• Exercise task
Reproduce everything in the court opinion below from "Appeal by defendant" down to "Spence, for defendant-appellant.", word for word.

** start Quoted passage **

An unpublished opinion of the North Carolina Court of Appeals does not constitute controlling legal authority. Citation is disfavored, but may be permitted in accordance with the provisions of Rule 30(e)(3) of the North Carolina Rules of Appellate Procedure.

NO. COA05-1394

NORTH CAROLINA COURT OF APPEALS

Filed: 6 June 2006

STATE OF NORTH CAROLINA

v .                         Bladen County
                            No. 04 CRS 53140
ANTHONY SENTEL COWAN,
        Defendant.

    Appeal by defendant from judgment entered 15 June 2005 by Judge D. Jack Hooks, Jr. in the Superior Court in Bladen County. Heard in the Court of Appeals 18 May 2006.

    Attorney General Roy Cooper, by Senior Deputy Attorney General William P. Hart and Assistant Attorney General Tina Lloyd Hlabse, for the State.

    William D. Spence, for defendant-appellant.

    HUDSON, Judge.

    At the 14 June 2005 criminal session of superior court, a jury convicted defendant Anthony Sentel Cowan of possession of cocaine. The court sentenced defendant to eight to ten months, suspended for thirty-six months following an active term of sixty days. Defendant appeals. We conclude there was no error.
    On 27 September 2004, Officers Ronnie Cheshire and Gary Britt stopped a vehicle driven by defendant. A license check revealed that the car was owned by another person (Shirley Ann Cowan) and that defendant's license was suspended. During a search incident to defendant's arrest, Officer Cheshire found two rocks of crack cocaine in the floorboard behind defendant's (the driver's) seatand a small clear baggie between the driver's seat and the console. Over defendant's objection, Officer Cheshire was allowed to testify about an incident five years previously in which he had arrested defendant for possession of crack cocaine after locating the drugs in the ash tray of a car in which he was a passenger. Defendant presented no evidence.

** end Quoted passage **
** start Data **

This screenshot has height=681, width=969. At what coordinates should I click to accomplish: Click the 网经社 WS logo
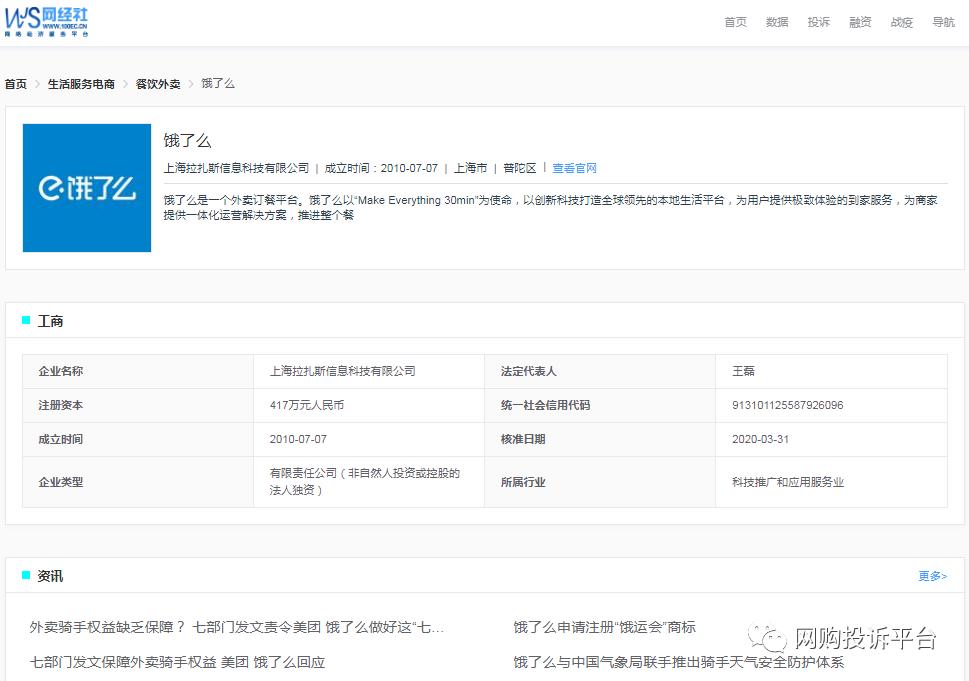tap(45, 21)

** end Data **

• Expected answer
Appeal by defendant from judgment entered 15 June 2005 by Judge D. Jack Hooks, Jr. in the Superior Court in Bladen County. Heard in the Court of Appeals 18 May 2006.

    Attorney General Roy Cooper, by Senior Deputy Attorney General William P. Hart and Assistant Attorney General Tina Lloyd Hlabse, for the State.

    William D. Spence, for defendant-appellant.